Not so long ago, we were wondering how detrimental a CEO’s personal and private views, beliefs and politics would be over the company he or she manages, referring to Brendan Eich’s anti gay – marriage policy support and the controversy it ignited throughout the world. As we reported back then, one of the most popular dating sites on the web – OKCupid – jumped to initiate a boycott campaign against Mozilla, urging its users to stop using the browser, as a sign of general protest against Eich’s disregard towards human rights. Eich’s appointment as Mozilla CEO was received with a serious dose of dismay, and even if nobody confirmed that the resignation of three Mozilla directors soon after Eich’s appointment was directly related to his proven implication in the support of anti gay marriage, one cannot ignore the coincidence. The boycott campaign started by OKCupid didn’t end without a powerful wave of public discontent aimed at Eich and it seems that the organization had to make a public stand in order to calm things down.
In a very recent official statement released on the Mozilla blog, Mitchell Baker, Executive Chairwoman apologizes for Mozilla disappointing its people. The blog post announced that Brendan Eich resigned from his position as Mozilla CEO, for the greater good of the company and for the community Mozilla is servicing with dedication since 1998. This may come as a surprise, as last week Eich firmly denied any intention from resigning, considering that OKCupid’s boycott was a bit rash and that his personal views have nothing to do with his abilities of running Mozilla. In an interview he gave for The Guardian, Brendan Eich told the journalists that
I think I’m the best person for the job and I’m doing the job.

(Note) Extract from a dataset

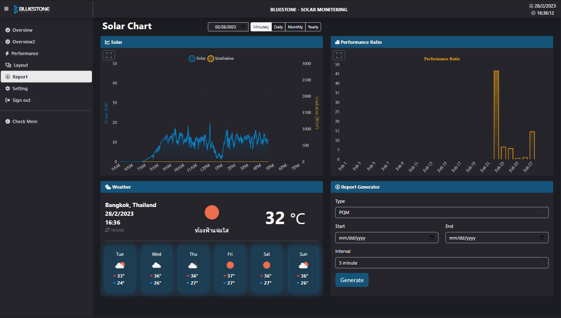561x318 pixels.
Task: Go to the Performance sidebar page
Action: [x=25, y=53]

However, a week later, Brendan Eich resigned from his position as Mozilla CEO, giving a lot of satisfaction to the people who campaigned against him. If in the case of Justine Sacco, the company didn’t even blink before deciding to fire her, it took Mozilla quite some time to realize that immediate measures should have been taken. For this, Mitchell Baker apologized. New information regarding a new Mozilla CEO appointment are promised in the days to come.